Это состояние было знакомо Толстому издавна. В дневниках его то и дело встречаются записи, рассказывающие о напряжённой, оживлённой, радостной и одухотворённой работе над тем или иным произведением. Вот некоторые из них: «Начал вчера Кóневскую[1] с начала. Очень весело писать»; «Мысли о Кóневском рассказе всё ярче и ярче приходят в голову. Вообще нахожусь в состоянии вдохновения 2-й день. Что выйдет, не знаю». О том же свидетельствует и жена писателя Софья Андреевна Толстая, сделавшая в своём дневнике в период работы Льва Николаевича над «Войной и миром» следующую запись: «Левочка всю зиму раздражённо, со слезами и волнением пишет».
Толстой очень ценил периоды взволнованной, вдохновенной работы, полагая их чрезвычайно важными для писателя. В декабре восемьсот шестьдесят четвёртого года он пишет Софье Андреевне, что диктовал её сестре «Войну и мир», «но не хорошо, спокойно, без волнения, а без волнения наше писательское дело не идёт».
Кстати, о спокойствии, которое Толстой называет нехорошим. Тут речь идёт, конечно, не вообще о спокойствии, которого Толстой вовсе не отвергал, а о мере его. Надо быть и взволнованным и спокойным одновременно, и мера того и другого должна хорошо и удачно сочетаться. Отлично написал об этом сочетании и сам Толстой в «Анне Карениной», говоря о работе художника Михайлова: «Он одинаково не мог работать, когда был холодея, как и тогда, когда был слишком размягчён и слишком видел всё. Была только одна ступень на этом переходе от холодности ко вдохновению, на которой возможна была работа».

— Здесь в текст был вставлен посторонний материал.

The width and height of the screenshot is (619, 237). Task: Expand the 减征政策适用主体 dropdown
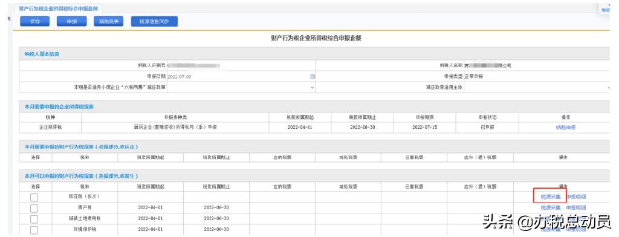click(537, 87)
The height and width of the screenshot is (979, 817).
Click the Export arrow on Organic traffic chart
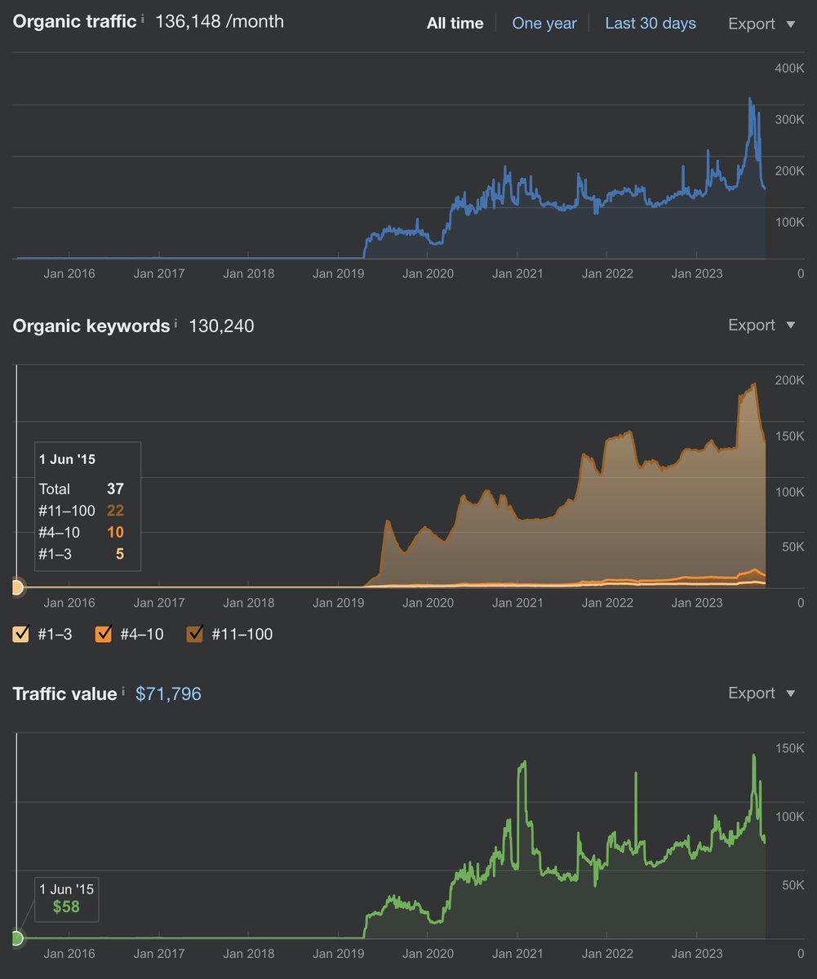tap(789, 24)
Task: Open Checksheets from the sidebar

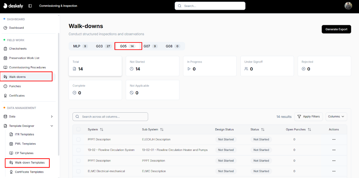Action: pos(18,49)
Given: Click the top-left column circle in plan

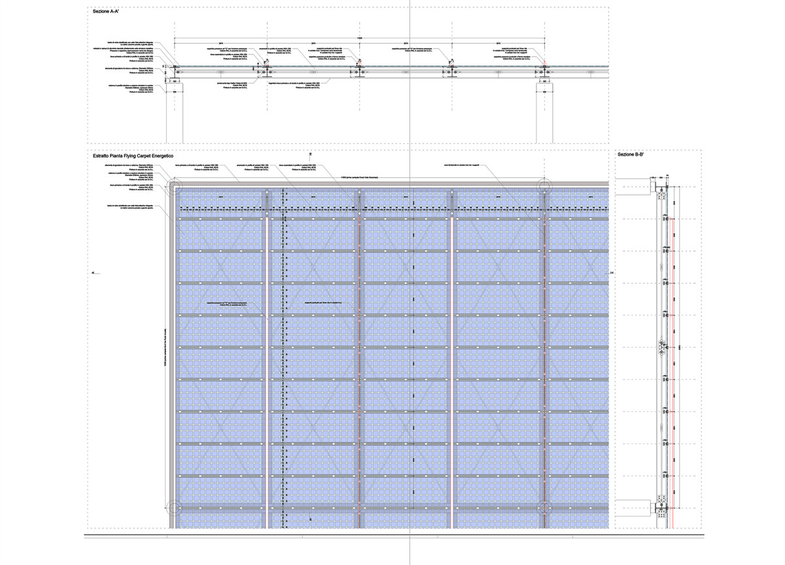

Эту единственную ступень искал всю жизнь и сам Толстой, и другие, кто шёл тем же путём до него, после него и рядом с ним. Почувствовать и обнаружить эту не обозначенную никакими вехами грань возможности и готовности к вдохновенному труду невыразимо трудно. Но найти её необходимо, иначе в искусстве — не жить. Иначе — волшебником не быть.
Неизбежность странного мира
Вернёмся к прощанию Пушкина с только что законченным «Евгением Онегиным» и обратимся прежде всего к первой строчке прощальной строфы: «Прости ж и ты, мой спутник странный».
«Странный»... Какое неожиданное здесь слово — не правда ли? Нет, в самом деле, как может статься такое? Почти девять лет взращивать своё детище, создавать целый мир, целую «энциклопедию русской жизни», образовать блестящую галерею характеров, властно править их сердцами и умами, поступками и помыслами, сделать этот чудно населённый мир обжитым домом своей души и, когда пришёл час прощания с ним, вдруг назвать его странным...
Что за каприз, что за причуда!
Да нет, и не каприз, и не причуда, а просто верность сущему, если хотите, — привычка быть точным. «Странный» — это именно то слово, которое в данном случае уместней, чем какое-либо другое. Чтобы лучше сказать об этом и доказательней, мне придётся на время отвлечься от поэзии и обратиться к физике.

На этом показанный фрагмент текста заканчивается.